### Exercise instructions
Begin at the line containing "Valmorel (180, 34)" in the data below and go on through the line containing "[Toggle Primary Menu] (343, 106)", repeating each line exactly; include both ends and no other line.

•••••

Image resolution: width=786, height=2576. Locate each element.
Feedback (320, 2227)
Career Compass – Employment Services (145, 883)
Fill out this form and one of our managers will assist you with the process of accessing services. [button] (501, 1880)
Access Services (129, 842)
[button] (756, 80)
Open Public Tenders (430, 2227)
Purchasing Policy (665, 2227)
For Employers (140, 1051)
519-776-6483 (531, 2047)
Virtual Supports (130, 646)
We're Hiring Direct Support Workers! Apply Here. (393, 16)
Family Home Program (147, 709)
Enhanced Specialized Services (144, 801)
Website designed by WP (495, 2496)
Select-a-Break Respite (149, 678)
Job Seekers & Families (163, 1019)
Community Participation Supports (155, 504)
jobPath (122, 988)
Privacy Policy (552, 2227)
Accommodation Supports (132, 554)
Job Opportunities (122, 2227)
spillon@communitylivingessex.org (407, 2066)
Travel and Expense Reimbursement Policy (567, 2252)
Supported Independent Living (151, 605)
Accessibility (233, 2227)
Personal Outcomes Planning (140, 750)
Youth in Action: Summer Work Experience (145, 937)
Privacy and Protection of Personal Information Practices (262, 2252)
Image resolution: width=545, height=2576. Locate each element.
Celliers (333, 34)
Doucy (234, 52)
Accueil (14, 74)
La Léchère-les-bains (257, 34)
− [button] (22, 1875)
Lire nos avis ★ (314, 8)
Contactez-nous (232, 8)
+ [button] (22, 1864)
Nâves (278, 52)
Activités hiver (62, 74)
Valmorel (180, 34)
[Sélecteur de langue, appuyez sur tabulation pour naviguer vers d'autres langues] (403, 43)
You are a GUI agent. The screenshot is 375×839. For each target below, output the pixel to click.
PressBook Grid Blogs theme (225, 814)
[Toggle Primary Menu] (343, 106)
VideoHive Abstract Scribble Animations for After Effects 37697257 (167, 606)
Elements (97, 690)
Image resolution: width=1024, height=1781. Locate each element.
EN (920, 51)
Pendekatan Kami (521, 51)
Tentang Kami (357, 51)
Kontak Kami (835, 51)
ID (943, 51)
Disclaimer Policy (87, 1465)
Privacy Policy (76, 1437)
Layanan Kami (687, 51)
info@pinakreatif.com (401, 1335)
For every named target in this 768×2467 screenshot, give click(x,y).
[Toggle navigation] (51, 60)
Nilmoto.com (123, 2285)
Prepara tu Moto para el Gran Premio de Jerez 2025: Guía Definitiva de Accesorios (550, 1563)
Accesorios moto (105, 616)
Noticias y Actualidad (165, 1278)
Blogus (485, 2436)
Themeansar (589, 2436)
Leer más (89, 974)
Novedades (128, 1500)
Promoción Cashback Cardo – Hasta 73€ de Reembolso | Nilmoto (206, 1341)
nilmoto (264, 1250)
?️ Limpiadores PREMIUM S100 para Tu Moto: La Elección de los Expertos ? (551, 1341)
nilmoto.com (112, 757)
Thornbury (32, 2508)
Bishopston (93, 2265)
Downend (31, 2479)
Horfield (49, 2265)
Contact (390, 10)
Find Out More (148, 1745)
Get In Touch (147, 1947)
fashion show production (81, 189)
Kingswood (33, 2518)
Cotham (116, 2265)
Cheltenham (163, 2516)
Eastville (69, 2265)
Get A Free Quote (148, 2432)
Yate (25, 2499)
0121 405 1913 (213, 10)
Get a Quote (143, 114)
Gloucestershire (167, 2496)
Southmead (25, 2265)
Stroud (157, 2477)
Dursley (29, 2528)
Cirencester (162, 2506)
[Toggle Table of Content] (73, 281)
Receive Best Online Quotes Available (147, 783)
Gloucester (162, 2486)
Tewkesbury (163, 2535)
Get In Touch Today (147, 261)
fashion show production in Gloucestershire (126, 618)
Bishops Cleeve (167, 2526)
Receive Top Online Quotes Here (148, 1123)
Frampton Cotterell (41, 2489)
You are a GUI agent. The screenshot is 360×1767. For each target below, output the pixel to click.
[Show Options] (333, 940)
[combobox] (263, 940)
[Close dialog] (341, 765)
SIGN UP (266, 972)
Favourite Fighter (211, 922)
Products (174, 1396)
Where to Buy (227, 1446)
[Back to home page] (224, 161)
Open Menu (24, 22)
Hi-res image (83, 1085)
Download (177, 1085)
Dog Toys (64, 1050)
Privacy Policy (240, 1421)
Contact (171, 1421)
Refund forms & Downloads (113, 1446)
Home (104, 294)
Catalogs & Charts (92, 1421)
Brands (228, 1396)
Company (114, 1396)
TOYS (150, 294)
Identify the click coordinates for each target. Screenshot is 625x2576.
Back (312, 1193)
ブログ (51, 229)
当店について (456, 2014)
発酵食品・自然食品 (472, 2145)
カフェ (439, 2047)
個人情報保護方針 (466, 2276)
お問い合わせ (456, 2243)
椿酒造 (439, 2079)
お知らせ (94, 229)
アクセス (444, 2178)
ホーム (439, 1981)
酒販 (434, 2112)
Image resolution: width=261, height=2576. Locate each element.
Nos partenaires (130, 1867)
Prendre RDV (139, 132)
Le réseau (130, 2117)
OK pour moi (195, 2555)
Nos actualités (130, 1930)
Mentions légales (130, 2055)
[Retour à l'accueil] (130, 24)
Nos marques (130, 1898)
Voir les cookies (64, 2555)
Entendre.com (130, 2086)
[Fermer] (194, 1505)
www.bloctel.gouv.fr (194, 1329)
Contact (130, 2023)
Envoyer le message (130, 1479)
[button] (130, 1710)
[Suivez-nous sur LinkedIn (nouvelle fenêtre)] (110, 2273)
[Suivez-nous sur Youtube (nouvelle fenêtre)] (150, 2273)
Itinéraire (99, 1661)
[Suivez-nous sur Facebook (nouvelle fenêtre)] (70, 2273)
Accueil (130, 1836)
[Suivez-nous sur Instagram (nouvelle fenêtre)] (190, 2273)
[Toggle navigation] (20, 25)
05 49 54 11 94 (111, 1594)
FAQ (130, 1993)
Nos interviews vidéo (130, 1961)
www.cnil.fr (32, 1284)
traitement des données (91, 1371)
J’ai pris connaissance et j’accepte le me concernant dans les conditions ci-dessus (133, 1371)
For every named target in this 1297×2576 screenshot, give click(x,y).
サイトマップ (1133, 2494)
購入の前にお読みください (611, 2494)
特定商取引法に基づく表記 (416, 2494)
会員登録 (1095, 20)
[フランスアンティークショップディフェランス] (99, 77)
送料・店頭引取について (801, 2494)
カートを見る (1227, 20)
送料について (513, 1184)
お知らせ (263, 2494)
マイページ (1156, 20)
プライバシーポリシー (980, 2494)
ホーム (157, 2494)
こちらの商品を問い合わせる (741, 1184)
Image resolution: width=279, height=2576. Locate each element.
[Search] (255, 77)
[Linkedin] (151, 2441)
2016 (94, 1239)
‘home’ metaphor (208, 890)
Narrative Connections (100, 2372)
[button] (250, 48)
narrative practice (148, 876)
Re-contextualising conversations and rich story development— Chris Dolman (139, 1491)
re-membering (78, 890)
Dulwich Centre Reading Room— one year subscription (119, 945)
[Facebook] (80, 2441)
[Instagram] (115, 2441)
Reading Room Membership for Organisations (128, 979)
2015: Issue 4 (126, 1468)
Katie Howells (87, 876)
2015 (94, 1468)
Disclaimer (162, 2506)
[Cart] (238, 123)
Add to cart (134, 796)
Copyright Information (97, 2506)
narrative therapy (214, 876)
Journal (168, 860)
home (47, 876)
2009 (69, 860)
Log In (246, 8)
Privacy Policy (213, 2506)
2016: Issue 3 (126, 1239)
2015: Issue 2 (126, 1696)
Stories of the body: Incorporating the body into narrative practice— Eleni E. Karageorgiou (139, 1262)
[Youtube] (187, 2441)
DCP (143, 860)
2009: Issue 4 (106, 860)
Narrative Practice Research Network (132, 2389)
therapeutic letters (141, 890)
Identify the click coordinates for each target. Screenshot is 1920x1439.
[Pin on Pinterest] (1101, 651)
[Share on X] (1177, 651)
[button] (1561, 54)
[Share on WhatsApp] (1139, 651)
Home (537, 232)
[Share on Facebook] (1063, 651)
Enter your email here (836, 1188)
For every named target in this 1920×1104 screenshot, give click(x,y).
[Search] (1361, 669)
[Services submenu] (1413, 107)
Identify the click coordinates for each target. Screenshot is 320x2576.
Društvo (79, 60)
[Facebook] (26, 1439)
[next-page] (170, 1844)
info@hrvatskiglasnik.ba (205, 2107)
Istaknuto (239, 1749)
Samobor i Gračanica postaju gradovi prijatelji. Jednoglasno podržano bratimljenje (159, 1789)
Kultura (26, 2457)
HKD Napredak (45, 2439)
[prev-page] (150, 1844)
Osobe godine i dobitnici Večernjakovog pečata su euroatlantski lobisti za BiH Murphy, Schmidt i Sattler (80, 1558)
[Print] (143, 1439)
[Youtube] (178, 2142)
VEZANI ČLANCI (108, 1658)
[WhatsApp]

•••••

### Written reply
Valmorel (180, 34)
[Sélecteur de langue, appuyez sur tabulation pour naviguer vers d'autres langues] (403, 43)
You are a GUI agent. The screenshot is 375×839. For each target below, output the pixel to click.
PressBook Grid Blogs theme (225, 814)
[Toggle Primary Menu] (343, 106)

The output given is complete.